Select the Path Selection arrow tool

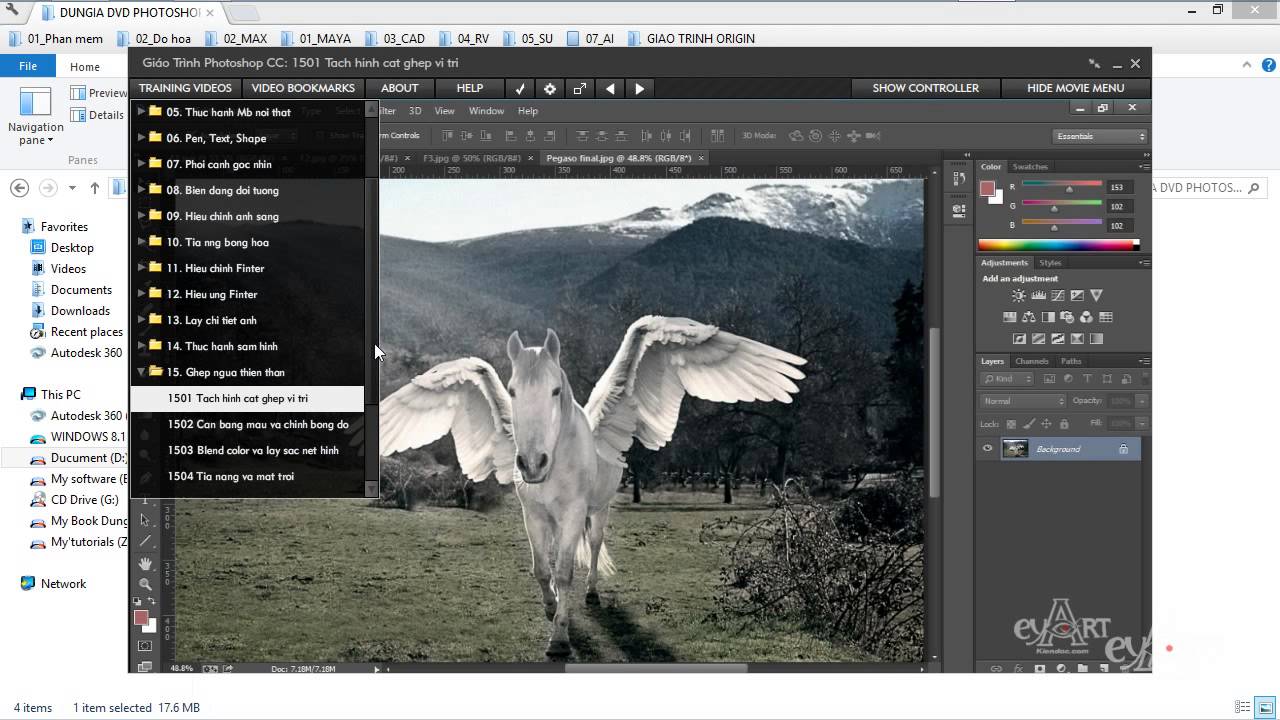145,520
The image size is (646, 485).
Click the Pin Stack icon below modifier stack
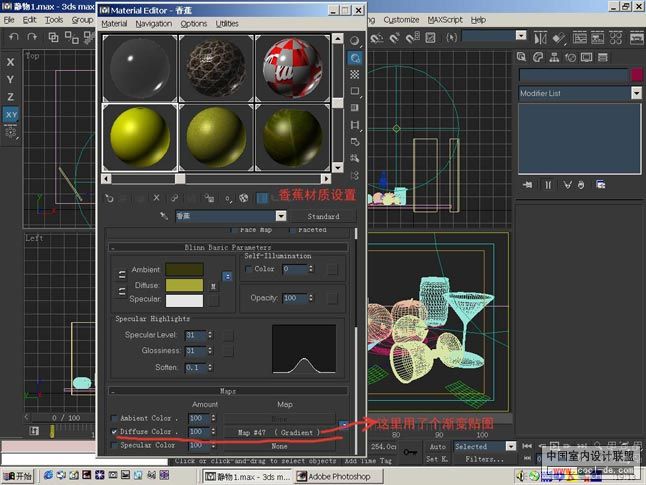tap(528, 185)
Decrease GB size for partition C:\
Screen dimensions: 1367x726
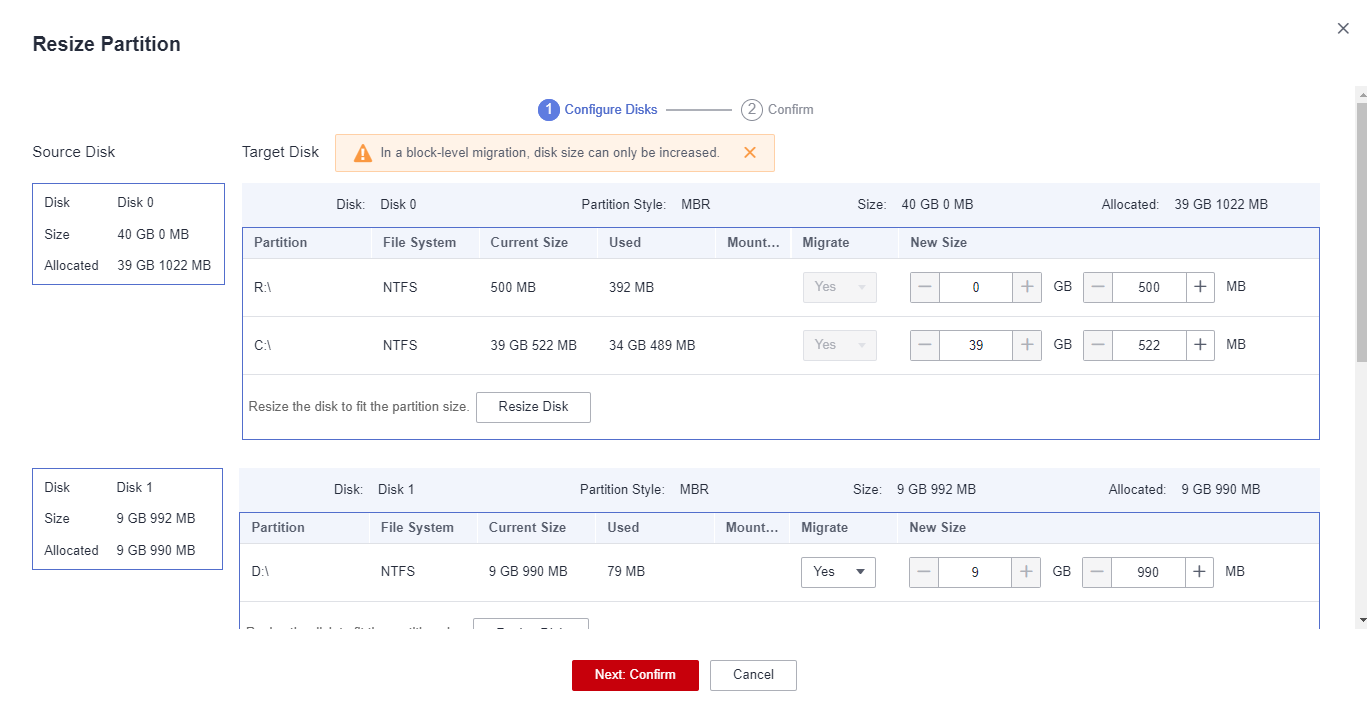pos(925,345)
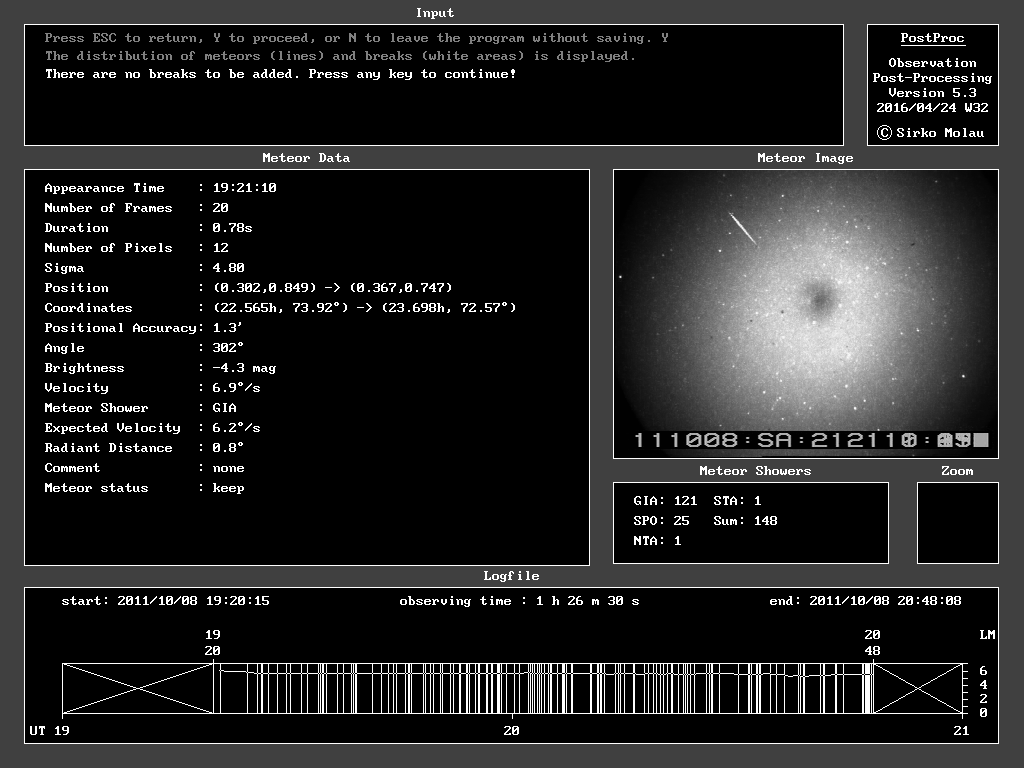Select the SPO: 25 shower count
The height and width of the screenshot is (768, 1024).
(661, 521)
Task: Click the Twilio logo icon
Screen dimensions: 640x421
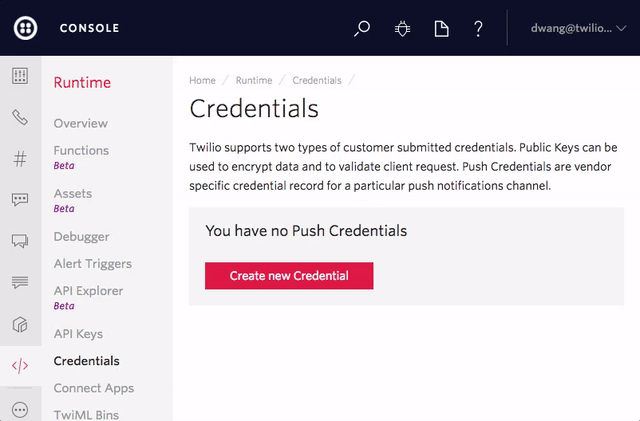Action: click(x=26, y=29)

(Task objective)
Your copy must start at the line that holds "The image size is (646, 485)." and end at the last line of the data, both included; it must contain no pictures.

(Output for this exercise)
The image size is (646, 485).
Click the Pin Stack icon below modifier stack
tap(528, 185)
Decrease GB size for partition C:\
Screen dimensions: 1367x726
pos(925,345)
Select the SPO: 25 shower count
The height and width of the screenshot is (768, 1024).
(661, 521)
Task: Click the Twilio logo icon
Screen dimensions: 640x421
Action: click(x=26, y=29)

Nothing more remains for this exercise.